- _Source material_:
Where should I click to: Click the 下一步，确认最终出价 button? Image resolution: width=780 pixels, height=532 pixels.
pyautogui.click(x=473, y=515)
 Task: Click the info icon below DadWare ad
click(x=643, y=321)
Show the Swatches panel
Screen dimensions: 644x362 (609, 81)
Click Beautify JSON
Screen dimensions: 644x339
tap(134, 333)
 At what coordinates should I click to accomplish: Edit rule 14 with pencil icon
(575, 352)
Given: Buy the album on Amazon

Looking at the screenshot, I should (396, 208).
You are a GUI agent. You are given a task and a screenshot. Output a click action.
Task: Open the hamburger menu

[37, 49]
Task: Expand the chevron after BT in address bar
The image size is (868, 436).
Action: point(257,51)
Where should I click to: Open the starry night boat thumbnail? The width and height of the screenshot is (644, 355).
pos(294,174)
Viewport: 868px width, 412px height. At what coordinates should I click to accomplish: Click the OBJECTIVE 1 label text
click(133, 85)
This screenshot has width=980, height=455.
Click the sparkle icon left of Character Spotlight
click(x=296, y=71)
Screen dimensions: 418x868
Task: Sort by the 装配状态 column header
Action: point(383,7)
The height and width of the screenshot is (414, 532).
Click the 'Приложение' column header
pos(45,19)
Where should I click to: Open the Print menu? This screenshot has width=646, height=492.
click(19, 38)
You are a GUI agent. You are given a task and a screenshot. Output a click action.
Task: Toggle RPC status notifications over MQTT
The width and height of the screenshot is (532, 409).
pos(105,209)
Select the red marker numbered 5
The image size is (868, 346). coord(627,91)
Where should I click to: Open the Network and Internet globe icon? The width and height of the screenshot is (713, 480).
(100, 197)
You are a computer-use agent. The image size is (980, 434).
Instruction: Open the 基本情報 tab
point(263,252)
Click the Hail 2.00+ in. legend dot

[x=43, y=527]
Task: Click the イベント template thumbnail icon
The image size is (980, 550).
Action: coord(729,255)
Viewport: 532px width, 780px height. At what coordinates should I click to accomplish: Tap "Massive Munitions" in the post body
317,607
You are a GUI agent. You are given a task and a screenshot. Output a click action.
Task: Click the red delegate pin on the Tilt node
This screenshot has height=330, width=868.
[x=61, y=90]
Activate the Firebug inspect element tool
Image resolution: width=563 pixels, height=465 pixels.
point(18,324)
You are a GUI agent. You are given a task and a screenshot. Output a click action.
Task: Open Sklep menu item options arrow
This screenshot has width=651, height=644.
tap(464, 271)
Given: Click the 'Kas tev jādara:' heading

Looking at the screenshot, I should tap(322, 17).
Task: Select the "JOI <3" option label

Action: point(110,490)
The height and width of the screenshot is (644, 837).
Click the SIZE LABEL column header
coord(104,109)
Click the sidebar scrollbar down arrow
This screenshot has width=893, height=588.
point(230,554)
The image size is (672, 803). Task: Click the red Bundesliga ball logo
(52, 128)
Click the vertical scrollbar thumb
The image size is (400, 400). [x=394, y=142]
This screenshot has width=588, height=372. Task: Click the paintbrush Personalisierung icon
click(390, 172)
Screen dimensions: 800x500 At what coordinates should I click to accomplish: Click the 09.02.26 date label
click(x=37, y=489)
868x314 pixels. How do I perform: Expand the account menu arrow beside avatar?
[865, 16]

- _Problem requirements_: Retype every line of the listing, word for word, from its opening line to the line that holds "Click Beautify JSON", and include that last line too.

- _Response_:
Where should I click to: Click the 下一步，确认最终出价 button? Image resolution: width=780 pixels, height=532 pixels.
pyautogui.click(x=473, y=515)
 Task: Click the info icon below DadWare ad
click(x=643, y=321)
Show the Swatches panel
Screen dimensions: 644x362 (609, 81)
Click Beautify JSON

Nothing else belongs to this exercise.